Joer Lola, qué bien contado!!!. Me has llevado a ritmo del Pata Pata de Miriam Makeba por la vida de tus protagonistas, por esos recuerdos guardados el la caja de botones. Muy visual e impecable. Gracias!!!

Besos desde el aire

CDG dijo...

Puro Lola. Me repetiría, así que diré que se lee de un trago.
Un abrazo.

AGUS dijo...

Menuda destreza al contar con tan poco - un botón - para armar toda una historia de idas y venidas, de afectos y desafectos. Y así, como si nada.

Abrazos, besos.

Lola Sanabria dijo...

Es que Miriam Makeba, era mucha Miriam con su Pata Pata, Rosa.

Espero que el trago haya resultado agradable, Carlos.

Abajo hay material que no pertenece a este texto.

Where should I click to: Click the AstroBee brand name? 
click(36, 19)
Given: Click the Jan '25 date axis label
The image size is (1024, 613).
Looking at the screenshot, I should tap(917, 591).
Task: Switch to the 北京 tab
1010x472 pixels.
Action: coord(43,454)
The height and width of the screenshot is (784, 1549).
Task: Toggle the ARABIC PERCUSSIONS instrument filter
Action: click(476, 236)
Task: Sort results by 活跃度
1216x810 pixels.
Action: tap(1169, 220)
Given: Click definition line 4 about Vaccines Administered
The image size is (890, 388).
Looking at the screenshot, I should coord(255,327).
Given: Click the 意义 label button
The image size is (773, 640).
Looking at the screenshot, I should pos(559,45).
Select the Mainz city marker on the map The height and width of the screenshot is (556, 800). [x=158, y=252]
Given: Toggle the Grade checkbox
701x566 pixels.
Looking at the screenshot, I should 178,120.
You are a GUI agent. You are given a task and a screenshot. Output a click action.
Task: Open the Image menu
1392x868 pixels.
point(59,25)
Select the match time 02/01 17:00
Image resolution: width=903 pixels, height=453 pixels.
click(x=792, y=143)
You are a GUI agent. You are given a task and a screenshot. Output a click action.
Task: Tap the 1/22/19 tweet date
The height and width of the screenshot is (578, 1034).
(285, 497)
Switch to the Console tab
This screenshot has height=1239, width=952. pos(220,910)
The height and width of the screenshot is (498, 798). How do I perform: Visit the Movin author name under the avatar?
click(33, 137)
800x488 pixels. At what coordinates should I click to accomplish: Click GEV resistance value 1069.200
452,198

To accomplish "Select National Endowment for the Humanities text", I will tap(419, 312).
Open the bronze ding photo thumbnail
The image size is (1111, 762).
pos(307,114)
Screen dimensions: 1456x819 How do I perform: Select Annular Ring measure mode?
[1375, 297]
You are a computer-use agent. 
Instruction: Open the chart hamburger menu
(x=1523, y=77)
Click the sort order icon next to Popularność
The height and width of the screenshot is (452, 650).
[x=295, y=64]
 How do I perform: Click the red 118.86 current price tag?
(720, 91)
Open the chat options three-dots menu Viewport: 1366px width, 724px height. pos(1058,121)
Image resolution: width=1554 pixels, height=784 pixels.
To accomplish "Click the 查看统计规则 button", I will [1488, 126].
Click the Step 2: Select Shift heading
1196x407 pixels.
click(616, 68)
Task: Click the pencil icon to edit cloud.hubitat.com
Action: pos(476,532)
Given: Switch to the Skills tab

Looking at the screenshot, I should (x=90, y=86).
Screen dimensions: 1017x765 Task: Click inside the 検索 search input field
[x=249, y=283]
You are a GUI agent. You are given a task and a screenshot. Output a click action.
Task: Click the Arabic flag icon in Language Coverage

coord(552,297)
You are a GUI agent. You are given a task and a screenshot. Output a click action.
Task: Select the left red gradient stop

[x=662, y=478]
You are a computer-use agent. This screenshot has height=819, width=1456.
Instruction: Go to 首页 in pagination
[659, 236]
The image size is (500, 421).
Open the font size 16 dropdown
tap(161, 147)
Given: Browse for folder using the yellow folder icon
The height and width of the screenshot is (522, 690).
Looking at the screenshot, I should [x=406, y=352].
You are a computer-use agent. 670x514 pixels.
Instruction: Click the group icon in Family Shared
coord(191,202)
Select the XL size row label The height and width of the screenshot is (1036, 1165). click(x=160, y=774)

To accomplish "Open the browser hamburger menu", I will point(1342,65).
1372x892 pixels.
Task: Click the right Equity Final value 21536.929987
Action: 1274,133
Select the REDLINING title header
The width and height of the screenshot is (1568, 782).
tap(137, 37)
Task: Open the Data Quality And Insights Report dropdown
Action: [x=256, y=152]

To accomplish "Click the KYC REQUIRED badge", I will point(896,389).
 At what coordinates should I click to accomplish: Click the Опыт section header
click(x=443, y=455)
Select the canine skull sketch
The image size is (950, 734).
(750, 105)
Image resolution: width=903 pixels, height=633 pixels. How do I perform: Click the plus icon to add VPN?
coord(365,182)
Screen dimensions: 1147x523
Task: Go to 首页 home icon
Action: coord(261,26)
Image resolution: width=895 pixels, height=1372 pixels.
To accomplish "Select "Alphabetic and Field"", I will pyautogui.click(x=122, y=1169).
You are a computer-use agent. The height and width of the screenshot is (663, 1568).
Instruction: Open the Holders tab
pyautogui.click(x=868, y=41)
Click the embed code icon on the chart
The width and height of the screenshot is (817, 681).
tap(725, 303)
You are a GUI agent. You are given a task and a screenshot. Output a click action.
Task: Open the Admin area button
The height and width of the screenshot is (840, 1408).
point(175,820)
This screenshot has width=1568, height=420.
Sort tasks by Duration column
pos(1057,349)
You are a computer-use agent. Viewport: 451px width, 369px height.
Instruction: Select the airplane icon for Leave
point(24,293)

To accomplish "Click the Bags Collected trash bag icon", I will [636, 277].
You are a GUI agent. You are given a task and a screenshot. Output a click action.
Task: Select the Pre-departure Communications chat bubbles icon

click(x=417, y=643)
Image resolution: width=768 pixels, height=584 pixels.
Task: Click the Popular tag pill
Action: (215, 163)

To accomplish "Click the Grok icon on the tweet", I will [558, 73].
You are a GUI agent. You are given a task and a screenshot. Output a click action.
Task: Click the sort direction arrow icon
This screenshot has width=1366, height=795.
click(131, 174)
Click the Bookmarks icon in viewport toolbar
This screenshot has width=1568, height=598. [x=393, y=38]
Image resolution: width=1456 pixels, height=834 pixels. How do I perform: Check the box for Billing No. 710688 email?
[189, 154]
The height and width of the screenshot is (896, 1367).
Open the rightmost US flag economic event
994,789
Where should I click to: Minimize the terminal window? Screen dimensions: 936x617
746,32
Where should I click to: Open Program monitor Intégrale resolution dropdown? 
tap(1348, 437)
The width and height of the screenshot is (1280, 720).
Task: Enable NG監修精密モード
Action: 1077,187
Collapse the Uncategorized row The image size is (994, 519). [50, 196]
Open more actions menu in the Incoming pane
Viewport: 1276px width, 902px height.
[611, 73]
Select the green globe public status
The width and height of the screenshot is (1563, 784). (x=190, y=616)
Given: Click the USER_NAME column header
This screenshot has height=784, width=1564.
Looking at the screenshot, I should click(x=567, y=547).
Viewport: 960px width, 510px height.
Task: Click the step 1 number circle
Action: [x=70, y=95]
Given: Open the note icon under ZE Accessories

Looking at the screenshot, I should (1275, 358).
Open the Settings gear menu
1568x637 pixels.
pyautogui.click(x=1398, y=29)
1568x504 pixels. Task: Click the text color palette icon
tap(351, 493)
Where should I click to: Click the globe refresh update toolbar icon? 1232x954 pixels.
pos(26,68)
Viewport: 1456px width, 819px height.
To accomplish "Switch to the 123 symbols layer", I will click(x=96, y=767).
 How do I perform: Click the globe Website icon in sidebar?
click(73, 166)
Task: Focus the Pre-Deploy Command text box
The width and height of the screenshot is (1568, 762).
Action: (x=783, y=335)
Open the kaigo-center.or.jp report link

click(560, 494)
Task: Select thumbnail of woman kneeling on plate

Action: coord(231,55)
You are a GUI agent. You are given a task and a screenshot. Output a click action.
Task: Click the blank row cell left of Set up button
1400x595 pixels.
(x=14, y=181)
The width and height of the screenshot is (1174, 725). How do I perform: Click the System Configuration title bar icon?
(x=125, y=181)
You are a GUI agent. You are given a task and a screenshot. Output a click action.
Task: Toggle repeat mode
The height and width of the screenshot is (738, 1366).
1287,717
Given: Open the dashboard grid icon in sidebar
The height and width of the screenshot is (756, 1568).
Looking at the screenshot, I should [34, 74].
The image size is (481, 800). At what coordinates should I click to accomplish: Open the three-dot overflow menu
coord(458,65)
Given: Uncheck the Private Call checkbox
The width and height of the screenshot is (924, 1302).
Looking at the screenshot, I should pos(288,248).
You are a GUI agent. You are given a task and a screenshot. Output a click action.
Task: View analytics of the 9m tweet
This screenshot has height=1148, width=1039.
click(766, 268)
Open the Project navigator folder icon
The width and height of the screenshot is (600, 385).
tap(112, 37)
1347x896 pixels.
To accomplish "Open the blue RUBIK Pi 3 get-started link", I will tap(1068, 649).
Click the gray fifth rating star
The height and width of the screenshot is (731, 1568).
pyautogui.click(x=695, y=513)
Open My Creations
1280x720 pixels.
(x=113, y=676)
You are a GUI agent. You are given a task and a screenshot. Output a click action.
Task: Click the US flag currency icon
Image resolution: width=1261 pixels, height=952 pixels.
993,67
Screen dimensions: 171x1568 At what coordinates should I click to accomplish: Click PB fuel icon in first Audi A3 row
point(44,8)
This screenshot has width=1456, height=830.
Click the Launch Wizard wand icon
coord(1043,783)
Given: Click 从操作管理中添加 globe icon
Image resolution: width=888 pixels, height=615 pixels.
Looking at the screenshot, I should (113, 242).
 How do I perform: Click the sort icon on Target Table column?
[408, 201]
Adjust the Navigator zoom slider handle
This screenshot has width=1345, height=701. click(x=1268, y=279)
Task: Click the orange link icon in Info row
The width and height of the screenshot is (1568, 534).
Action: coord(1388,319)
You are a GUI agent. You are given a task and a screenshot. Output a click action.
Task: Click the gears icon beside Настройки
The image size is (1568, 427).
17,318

Los botones, como cualquier objeto que sirva de referencia, dan mucho juego, Agus.

Triple de abrazos.

Javier Ximens dijo...

Uff, Lola. Me ha gustado lo que cuentas sin contar. Es como si lo estuviera viendo. Muestras muy bien el carácter de la chica: esas viñas y gallinas y un hombre que las cuide son toda su felicidad. Como al final se me escapaba algo y las cosas si están es por ser importante, quién era Miriam Makeba y su Pata Patahe (han sido muchos años viviendo en la ignorancia del todo por el trabajo) y localizado la noticia que apuntas y todo ha cuadrado a la perfección. Felicidades por el reconocimiento en el concurso. Cuánto aprendo de ti. Besos desde Vallekas.

Lola Sanabria dijo...

Gracias, Ximens por haberte tomado tanto interés en seguir los pasos del relato. Aprendemos unos de otros.

Abrazos dobles.

Pedro dijo...

Lo malo de llegar tan tarde es que ya está casi todo dicho; aunque eso también puede ser lo bueno.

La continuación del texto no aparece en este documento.